> PROBLEM STATEMENT:
From the entries below, output the line with "Mehr erfahren... (207, 2509)" and each following line up to and including the line with "Die Frankfurter Bürger-Universität", exactly as written.
Segment Start: INPUT DATA
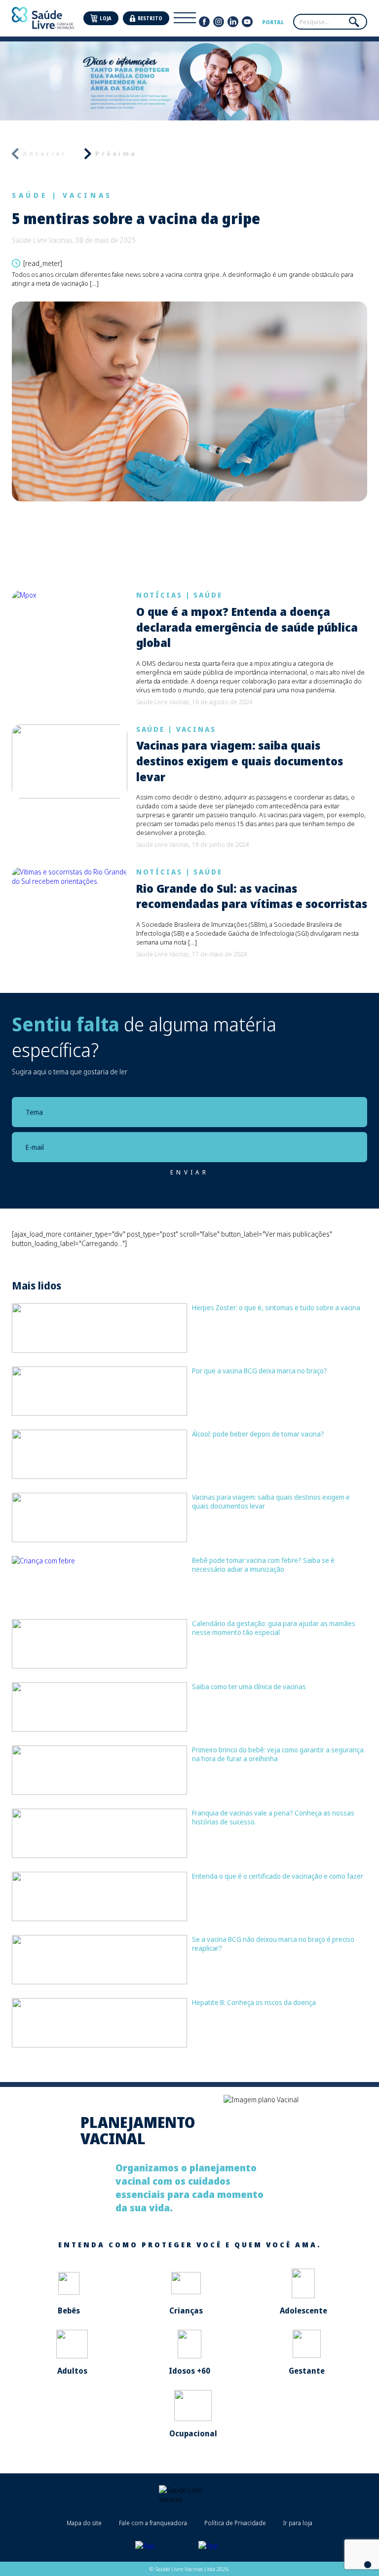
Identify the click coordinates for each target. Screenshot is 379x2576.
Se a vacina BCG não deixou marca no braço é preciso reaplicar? (273, 1943)
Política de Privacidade (235, 2523)
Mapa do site (84, 2523)
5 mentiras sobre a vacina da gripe (136, 218)
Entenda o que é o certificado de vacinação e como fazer (277, 1876)
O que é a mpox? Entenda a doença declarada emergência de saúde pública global (247, 627)
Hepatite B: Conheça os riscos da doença (254, 2002)
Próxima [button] (116, 154)
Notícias (159, 595)
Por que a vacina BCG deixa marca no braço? (259, 1370)
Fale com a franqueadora (153, 2523)
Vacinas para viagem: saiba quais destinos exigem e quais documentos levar (239, 761)
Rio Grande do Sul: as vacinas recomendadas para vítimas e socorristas (251, 896)
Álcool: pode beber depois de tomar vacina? (258, 1434)
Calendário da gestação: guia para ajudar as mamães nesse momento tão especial (273, 1628)
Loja (106, 18)
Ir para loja (297, 2523)
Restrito (150, 18)
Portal (273, 22)
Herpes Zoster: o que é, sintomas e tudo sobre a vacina (276, 1307)
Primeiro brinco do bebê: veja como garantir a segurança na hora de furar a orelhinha (278, 1754)
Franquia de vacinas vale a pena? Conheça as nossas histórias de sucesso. (273, 1817)
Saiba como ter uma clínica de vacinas (249, 1686)
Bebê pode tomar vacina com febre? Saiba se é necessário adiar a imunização (263, 1564)
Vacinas (88, 195)
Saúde (29, 195)
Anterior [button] (45, 154)
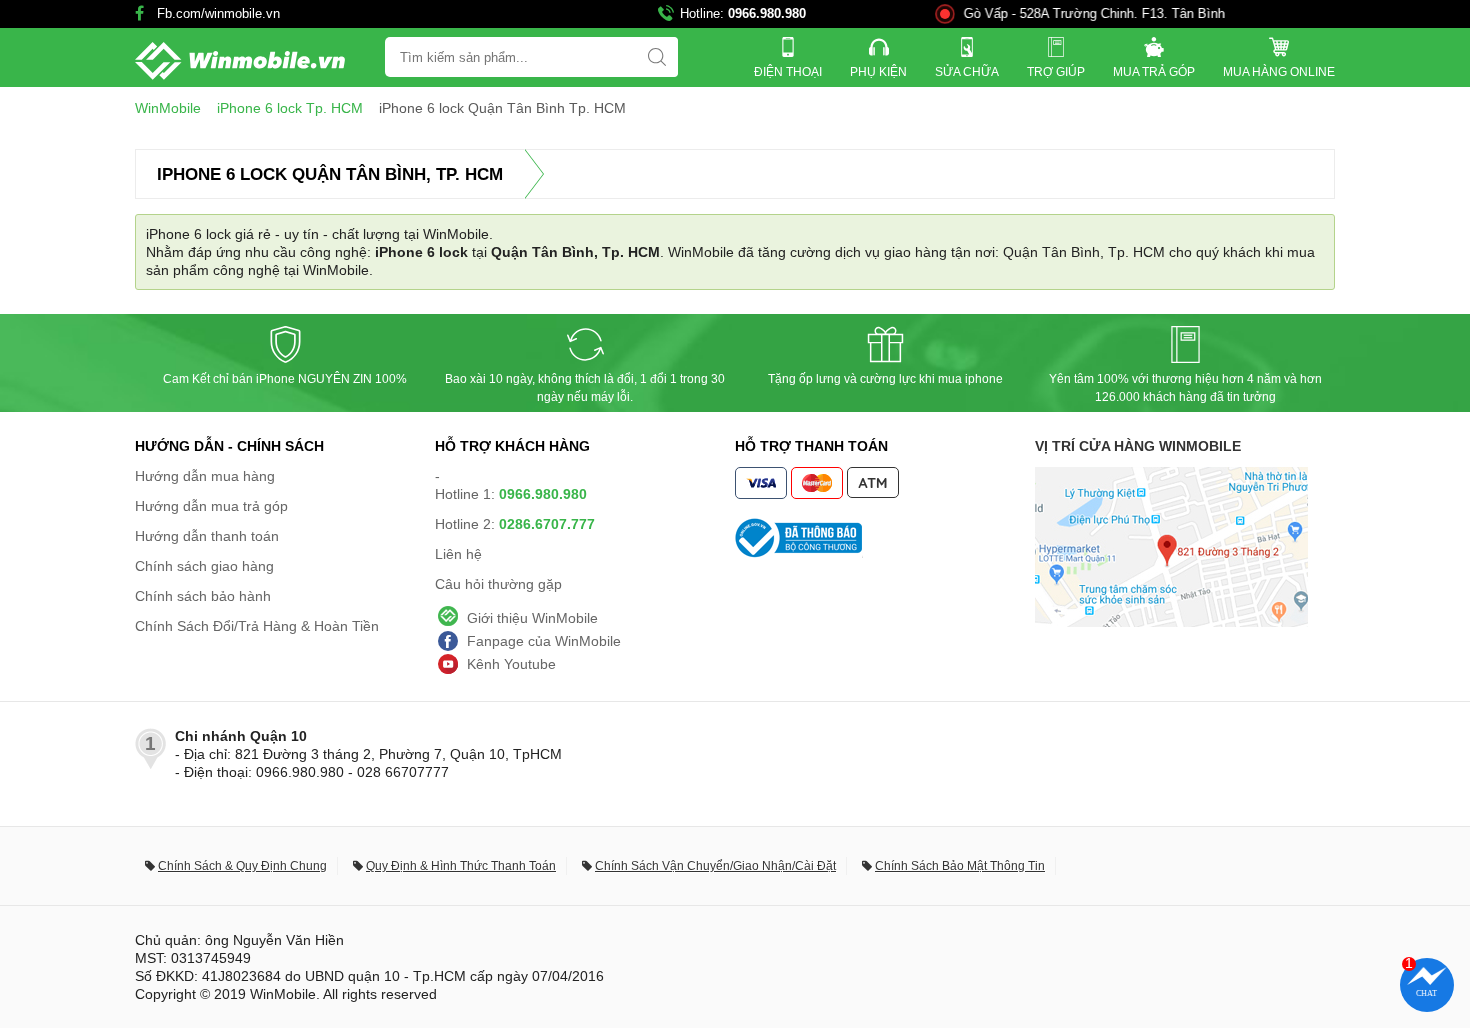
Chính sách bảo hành (203, 596)
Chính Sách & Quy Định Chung (242, 866)
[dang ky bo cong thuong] (885, 538)
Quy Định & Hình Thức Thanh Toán (461, 866)
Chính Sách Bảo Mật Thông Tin (960, 866)
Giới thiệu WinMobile (532, 618)
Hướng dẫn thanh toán (207, 536)
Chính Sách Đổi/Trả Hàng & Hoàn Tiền (257, 626)
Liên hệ (458, 554)
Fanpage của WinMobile (544, 641)
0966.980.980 (767, 13)
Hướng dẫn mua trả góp (211, 506)
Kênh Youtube (511, 664)
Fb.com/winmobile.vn (218, 13)
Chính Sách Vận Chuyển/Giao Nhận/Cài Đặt (715, 866)
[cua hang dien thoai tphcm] (1171, 622)
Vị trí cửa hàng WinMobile (1138, 446)
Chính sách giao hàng (204, 566)
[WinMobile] (240, 61)
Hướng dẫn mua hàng (205, 476)
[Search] (657, 57)
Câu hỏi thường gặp (498, 584)
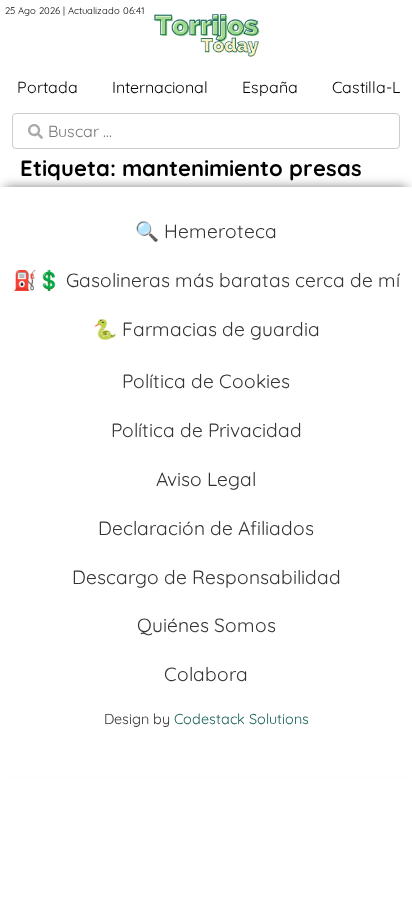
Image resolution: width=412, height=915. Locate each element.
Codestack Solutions (241, 719)
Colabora (206, 674)
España (270, 87)
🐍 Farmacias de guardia (206, 329)
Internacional (160, 87)
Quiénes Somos (206, 625)
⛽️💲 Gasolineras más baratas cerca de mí (206, 280)
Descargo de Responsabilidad (206, 577)
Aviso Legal (206, 479)
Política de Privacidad (206, 430)
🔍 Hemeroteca (206, 231)
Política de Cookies (206, 381)
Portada (47, 87)
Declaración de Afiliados (206, 528)
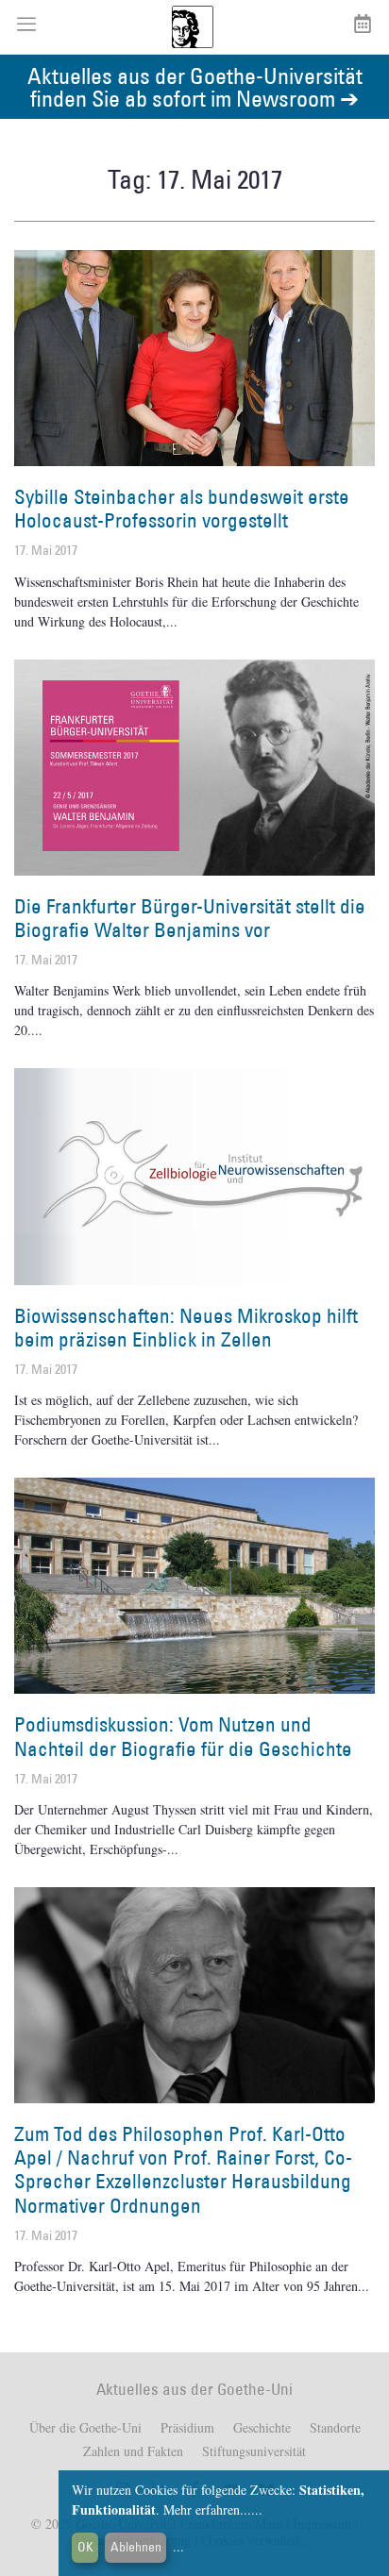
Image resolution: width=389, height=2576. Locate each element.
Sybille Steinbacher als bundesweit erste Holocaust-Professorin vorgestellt (181, 508)
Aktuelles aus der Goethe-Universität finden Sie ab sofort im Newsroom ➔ (195, 86)
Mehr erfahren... (207, 2509)
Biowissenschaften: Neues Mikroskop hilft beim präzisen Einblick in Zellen (186, 1327)
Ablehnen (135, 2546)
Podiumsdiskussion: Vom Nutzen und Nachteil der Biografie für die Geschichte (183, 1736)
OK (85, 2546)
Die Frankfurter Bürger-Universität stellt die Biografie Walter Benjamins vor (189, 918)
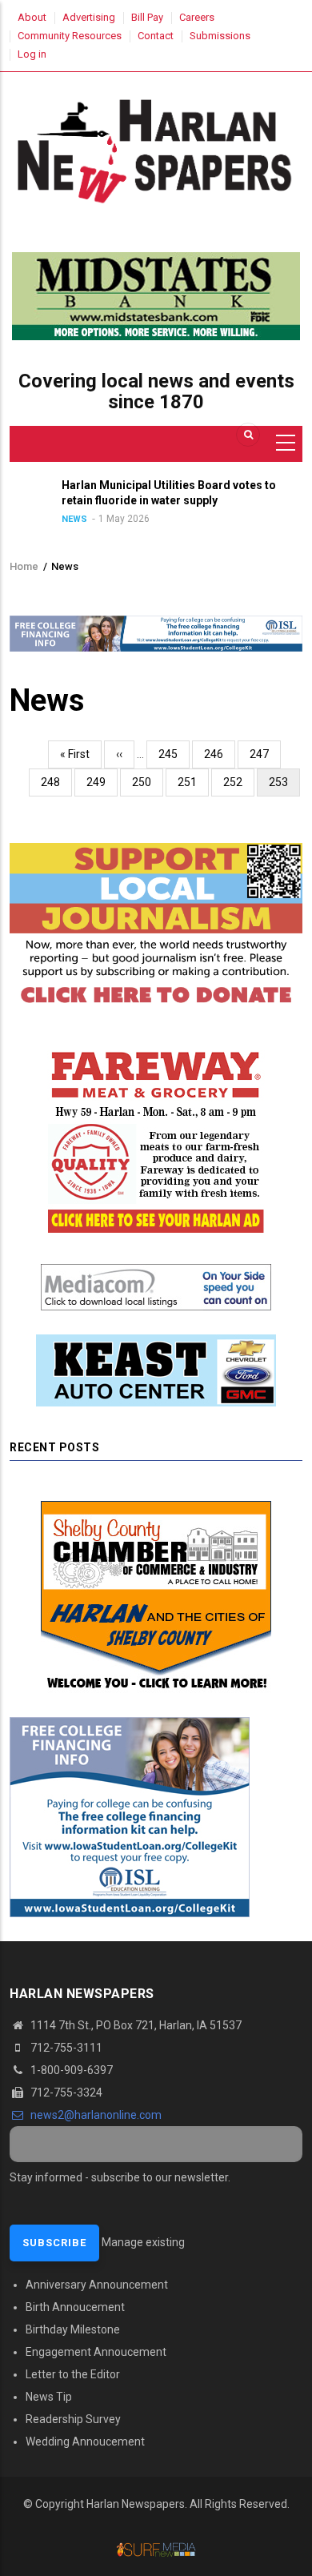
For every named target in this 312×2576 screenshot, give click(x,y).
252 (236, 782)
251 (191, 782)
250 (145, 782)
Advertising (88, 17)
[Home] (156, 148)
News (41, 519)
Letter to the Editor (73, 2374)
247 (263, 754)
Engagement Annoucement (96, 2351)
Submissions (220, 36)
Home (24, 566)
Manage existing (143, 2242)
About (32, 17)
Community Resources (70, 36)
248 (54, 782)
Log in (32, 54)
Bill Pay (147, 17)
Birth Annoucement (75, 2307)
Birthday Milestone (73, 2329)
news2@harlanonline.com (95, 2115)
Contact (156, 36)
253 (284, 786)
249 (99, 782)
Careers (196, 17)
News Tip (49, 2396)
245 (171, 754)
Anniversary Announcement (97, 2284)
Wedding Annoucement (85, 2441)
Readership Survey (73, 2419)
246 (217, 754)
Segment End: INPUT DATA
> ANSWER TO THIS EXERCISE:
Mehr erfahren... (207, 2509)
Biowissenschaften: Neues Mikroskop hilft beim präzisen Einblick in Zellen (186, 1327)
Ablehnen (135, 2546)
Podiumsdiskussion: Vom Nutzen und Nachteil der Biografie für die Geschichte (183, 1736)
OK (85, 2546)
Die Frankfurter Bürger-Universität stellt die Biografie Walter Benjamins vor (189, 918)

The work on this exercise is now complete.